A DNA concatemer-encoded CRISPR/Cas12a fluorescence sensor for sensitive detection of Pb2+ based on DNAzymes

Lead pollution presents a significant threat to ecological systems and human health, underscoring the urgent need for highly sensitive detection methods. Herein, we introduce a novel DNA concatemer-encoded CRISPR/Cas12a fluorescence sensor (MDD-Cas12a) for sensitive detection of Pb2+ based on DNAzymes. To accomplish this, we designed a substrate strand containing a long DNA concatemer encoding multiple protospacer adjacent motifs (PAMs) and protospacer sequences for activation of the CRISPR/Cas12a system.

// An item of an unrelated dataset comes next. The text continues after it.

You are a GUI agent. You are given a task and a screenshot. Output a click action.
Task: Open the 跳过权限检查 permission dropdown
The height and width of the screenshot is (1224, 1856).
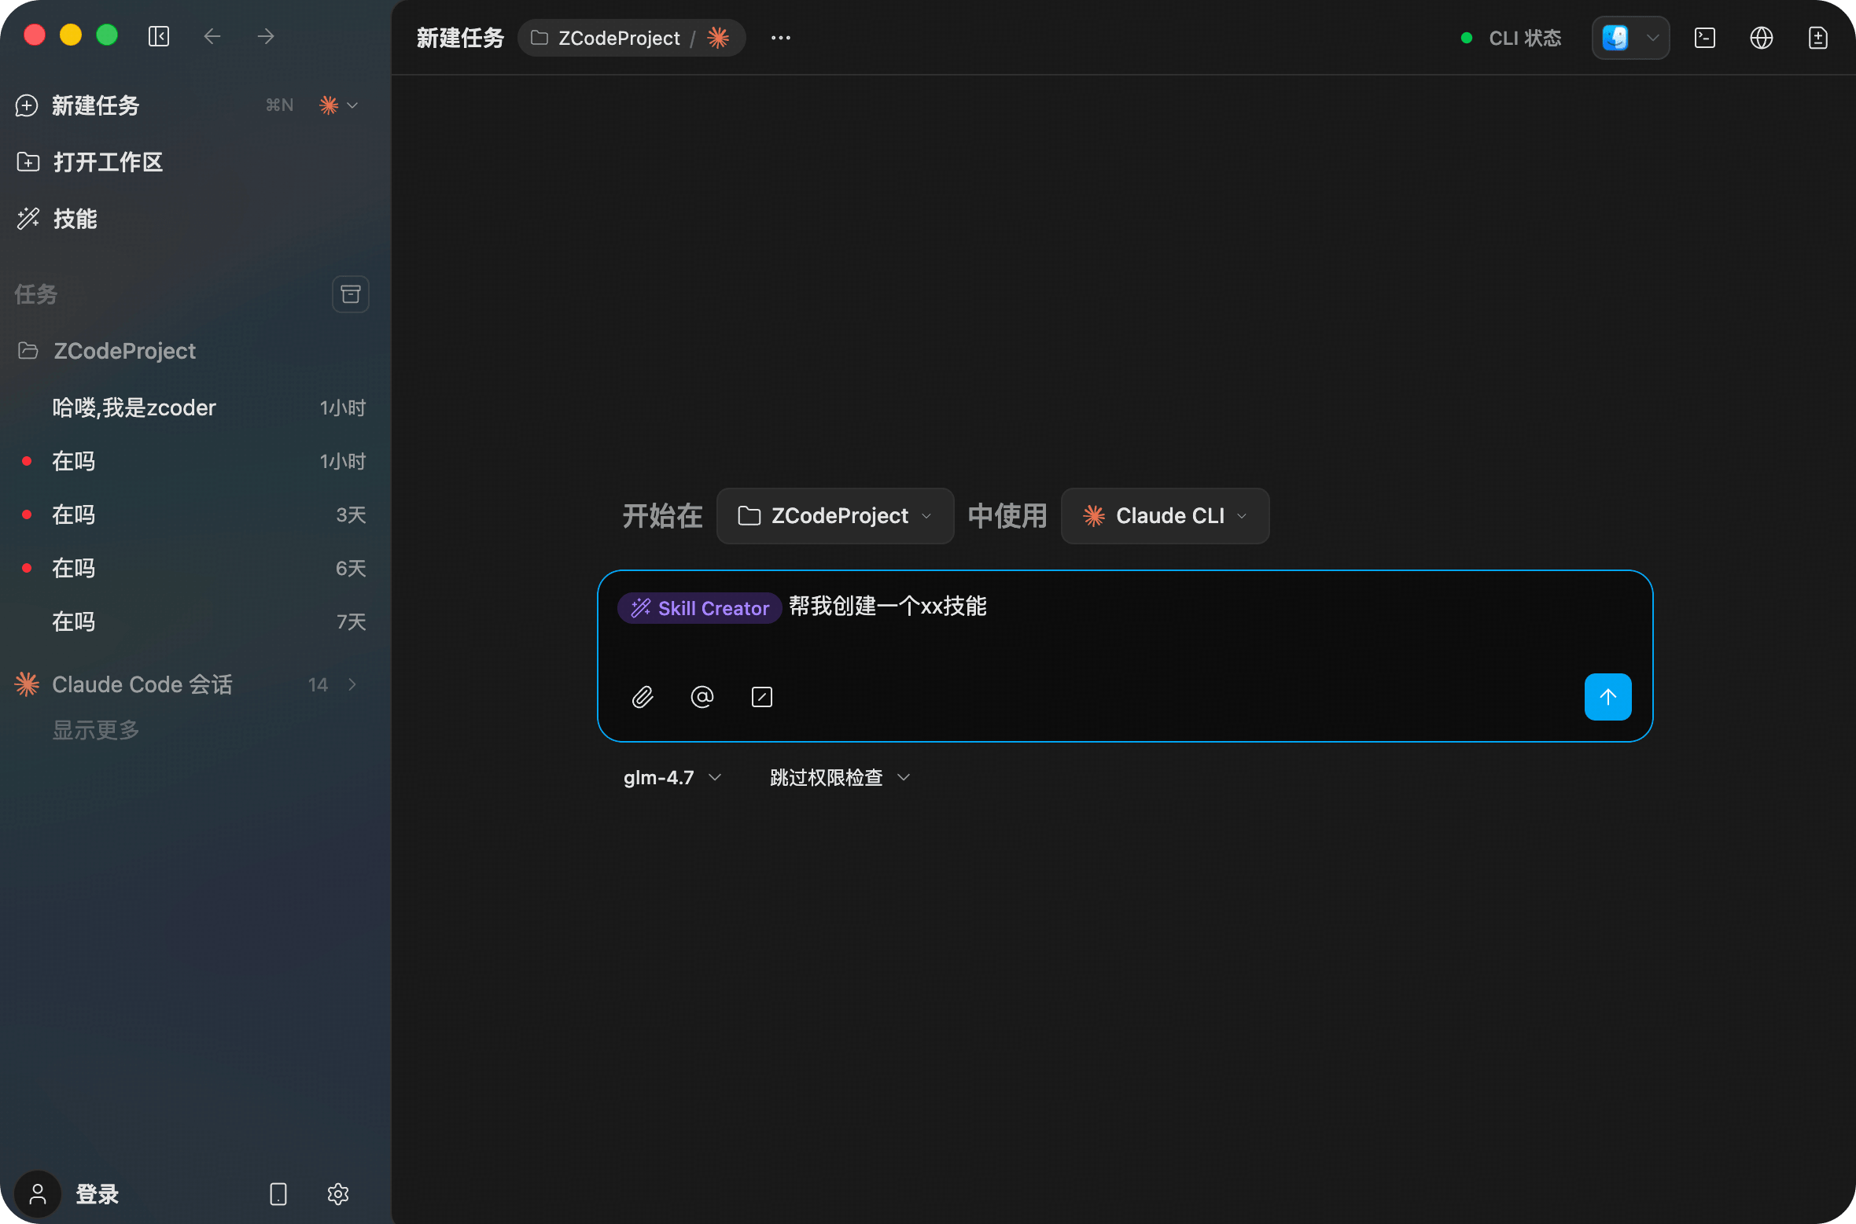click(839, 778)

The DNA concatemer was subsequently anchored to the surface of magnetic beads (MBs) to fabricate a MBs-DNA concatemer nanoprobe. In the presence of Pb2+, the DNAzyme structure catalyzes the cleavage of the substrate strand, leading to the release of DNA concatemers. Following magnetic separation, the released DNA concatemers significantly activate the non-specific trans-cleavage activity of the Cas12a/crRNA complex. The fluorescence reporter DNA is then completely cleaved by the activated Cas12a/crRNA complex, and the Pb2+ concentration in the sample can be quantified by measuring the fluorescence signal. By harnessing the specific recognition capability of DNAzymes for Pb2+, the programmability of DNA concatemers, and the self-amplification features of the CRISPR/Cas12a system, the MDD-Cas12a platform demonstrates high sensitivity and specificity for detecting Pb2+ in milk and lake water samples.